There’s a bajillion dollars in this space, ranging from visualization tools
such as PowerBI and Tableau, to data platforms such as Azure Data Lake, AWS
Redshift and Oracle Database. The people in this space market products to the
people in my orange box, whether it’s data scientists or UI designers.
The risk in
the blue box is in the difference between providing a feature relevant to data
and delivering data as a feature. It’s easy to approach gap analysis by talking
to teams about what data their services emit and taking at face value they’re
assessment of what their data describes.
If you are
in the data warehouse space, however, a gap analysis is about the data itself,
not in the tools used to analyze that data. Hata gaps tend to be much more
ephemeral than gaps in data product features, especially when you are evaluating
a brand-new data source. In my experience, a conversation is just a starting
point. You can trust, but you need to verify by digging deeply into the data.
And that brings
me to the green box. In current terminology, that’s a data lake, and it’s where
I’ve lived for the past decade. The green box is all about using tools from the
blue box to normalize and democratize data from a plethora of telemetry sources
from the yellow box, such that people in the orange box can do their jobs more
easily. It’s about having a single source of truth that just about anyone can
access, and that’s one of the foundations of a data-driven culture.
So what’s
the risk in the green box? I like to say that data engineers spend 90% of their
time on 1% of the data. Picking that 1% is not easy, and perfecting data can be
a huge waste of money. Data engineering teams are very, very good at
cleaning up data, and they are also very, very good at ignoring the law
of diminishing returns. But they are not very good at identifying moral
hazards, at forcing upstream telemetry sources to clean up their act.
One of the
challenges I face is handling outliers in the data emitted by the engineering
pipeline tools that thousands of Azure developers use. For example, our tools
all have queues, and a top priority is that queue times are brief.

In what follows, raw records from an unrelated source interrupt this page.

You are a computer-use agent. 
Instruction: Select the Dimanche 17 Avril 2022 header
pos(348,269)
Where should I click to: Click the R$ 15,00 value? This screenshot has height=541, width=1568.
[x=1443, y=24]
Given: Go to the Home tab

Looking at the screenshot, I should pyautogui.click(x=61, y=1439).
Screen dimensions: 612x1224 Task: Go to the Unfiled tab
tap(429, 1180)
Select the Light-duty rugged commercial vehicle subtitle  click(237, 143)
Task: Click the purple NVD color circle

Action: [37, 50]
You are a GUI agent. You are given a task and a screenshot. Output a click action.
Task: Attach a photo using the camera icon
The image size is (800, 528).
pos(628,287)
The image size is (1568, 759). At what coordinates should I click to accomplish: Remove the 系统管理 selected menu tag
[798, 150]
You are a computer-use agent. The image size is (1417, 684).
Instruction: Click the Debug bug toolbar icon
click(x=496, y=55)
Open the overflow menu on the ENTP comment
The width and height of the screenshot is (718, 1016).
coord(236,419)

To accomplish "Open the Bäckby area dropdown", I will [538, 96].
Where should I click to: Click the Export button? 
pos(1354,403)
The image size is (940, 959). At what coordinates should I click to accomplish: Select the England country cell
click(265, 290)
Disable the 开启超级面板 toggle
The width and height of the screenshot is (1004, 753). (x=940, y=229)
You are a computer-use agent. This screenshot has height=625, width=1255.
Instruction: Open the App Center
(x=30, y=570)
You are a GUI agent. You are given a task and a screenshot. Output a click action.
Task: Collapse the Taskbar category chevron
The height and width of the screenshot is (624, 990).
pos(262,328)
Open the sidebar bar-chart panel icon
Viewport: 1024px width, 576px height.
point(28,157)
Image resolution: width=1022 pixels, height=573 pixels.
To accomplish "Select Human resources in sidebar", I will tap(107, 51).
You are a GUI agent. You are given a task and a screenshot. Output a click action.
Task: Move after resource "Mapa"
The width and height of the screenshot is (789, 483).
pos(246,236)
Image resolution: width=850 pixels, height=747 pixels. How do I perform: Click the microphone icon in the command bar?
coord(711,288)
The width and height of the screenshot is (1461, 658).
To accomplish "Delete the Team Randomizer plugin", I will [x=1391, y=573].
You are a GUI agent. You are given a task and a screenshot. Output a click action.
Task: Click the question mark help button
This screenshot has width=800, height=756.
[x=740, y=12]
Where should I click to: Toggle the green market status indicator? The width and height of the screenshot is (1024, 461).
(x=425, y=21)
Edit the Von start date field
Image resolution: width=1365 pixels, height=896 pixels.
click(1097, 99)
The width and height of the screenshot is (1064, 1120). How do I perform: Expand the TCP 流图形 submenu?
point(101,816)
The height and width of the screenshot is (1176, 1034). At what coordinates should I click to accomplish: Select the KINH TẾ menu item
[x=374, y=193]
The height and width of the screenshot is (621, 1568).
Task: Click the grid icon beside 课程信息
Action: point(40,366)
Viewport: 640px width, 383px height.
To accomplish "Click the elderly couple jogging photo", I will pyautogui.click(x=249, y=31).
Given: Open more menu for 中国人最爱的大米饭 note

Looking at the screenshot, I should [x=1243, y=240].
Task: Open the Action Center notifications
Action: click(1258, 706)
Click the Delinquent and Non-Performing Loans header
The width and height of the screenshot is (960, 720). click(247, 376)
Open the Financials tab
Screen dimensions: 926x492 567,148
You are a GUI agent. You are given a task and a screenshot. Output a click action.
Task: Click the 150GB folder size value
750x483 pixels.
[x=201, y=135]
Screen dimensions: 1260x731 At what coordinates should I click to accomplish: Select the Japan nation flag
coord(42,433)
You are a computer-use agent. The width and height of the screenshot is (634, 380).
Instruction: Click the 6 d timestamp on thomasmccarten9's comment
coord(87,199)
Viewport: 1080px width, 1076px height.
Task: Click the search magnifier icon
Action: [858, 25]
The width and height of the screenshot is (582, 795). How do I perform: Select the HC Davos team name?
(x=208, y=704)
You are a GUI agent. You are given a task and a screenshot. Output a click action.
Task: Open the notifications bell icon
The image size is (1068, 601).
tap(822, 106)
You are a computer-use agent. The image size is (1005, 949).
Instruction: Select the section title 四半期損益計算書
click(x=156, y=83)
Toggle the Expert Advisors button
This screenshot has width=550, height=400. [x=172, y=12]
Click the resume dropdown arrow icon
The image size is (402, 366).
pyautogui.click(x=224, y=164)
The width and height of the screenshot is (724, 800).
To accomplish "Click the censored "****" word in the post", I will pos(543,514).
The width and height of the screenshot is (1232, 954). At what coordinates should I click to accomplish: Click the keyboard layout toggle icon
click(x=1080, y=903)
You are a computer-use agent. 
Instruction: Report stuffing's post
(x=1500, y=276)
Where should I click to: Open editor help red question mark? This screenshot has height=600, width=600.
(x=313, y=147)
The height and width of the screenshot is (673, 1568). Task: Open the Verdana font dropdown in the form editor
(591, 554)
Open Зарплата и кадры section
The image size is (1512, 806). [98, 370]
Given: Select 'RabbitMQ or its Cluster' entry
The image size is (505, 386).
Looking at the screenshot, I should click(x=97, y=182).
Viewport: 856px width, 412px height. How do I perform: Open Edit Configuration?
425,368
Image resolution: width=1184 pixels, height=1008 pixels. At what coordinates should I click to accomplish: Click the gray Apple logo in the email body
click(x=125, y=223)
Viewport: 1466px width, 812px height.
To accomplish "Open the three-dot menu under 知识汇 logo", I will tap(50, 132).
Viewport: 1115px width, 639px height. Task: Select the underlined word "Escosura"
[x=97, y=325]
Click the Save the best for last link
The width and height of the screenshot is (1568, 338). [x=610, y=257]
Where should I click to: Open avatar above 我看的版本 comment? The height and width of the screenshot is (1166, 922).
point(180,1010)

This is the shape of data you’d expect to see for a queue. A quick peak after a few seconds, and then this long tail.
But that’s not what our actual distribution of queue times looks like. The long tail is so long, it looks like a right angle.
So what’s
happening? Well, the mean queue time is 197 seconds, but if I remove the
outliers, it’s just 18 seconds. Why the huge difference in averages? My max
queue time is almost ten days, but when I exclude outliers, the max is just 81
seconds.
Six percent
of my queue time values are outliers, ranging from minutes to days. I asked the
team that manages this tool, and several things could be happening, from teams
pausing a job while it’s in the queue, to misconfigurations by users. In short,
none of these values represent valid queue times.
So how do I
exclude those extreme values? I could pick an arbitrary line: everyone here in
Azure loves the 95th percentile, because everyone remembers that’s
two standard deviations from the mean in a Normal distribution. The problem is
that the 95th percentile isn’t relevant for this type of
distribution: it’s just luck that in this case, the 95th percentile
is 106 seconds. It could just as easily be thirty minutes.
The better way to do this is to identify outliers based on the data. In fact, that’s the definition of an outlier: a data point that differs significantly from other observations. One common method of doing is called Tukey’s fences. I don’t have a Ph.D. in statistics, so I’m not going to explain how it works. In fact, that’s not what this channel. It’s about showing how to do powerful things in Kusto without a lot of effort, and Kusto’s series_outliers operator is just that.
Here’s how
you do it.
Step 1: pack
all the QueueTime values into a list using the make_list operator.
Step 2: feed
that list into the series_outliers operator.
Step 3:
unpack it all with mv-expand.
Step 4: is
the one bit that Kusto doesn’t do automatically for you. The values in the
Outliers column aren’t self-explanatory, but they represent how far the
measurement is from the bulk of your data. Anything greater than 1.5 or less
than -1.5 is an outlier, and beyond plus-minus three, the values are really,
really out there.
You can’t
have negative queue time, so I just look at values below 1.5 and I’m set.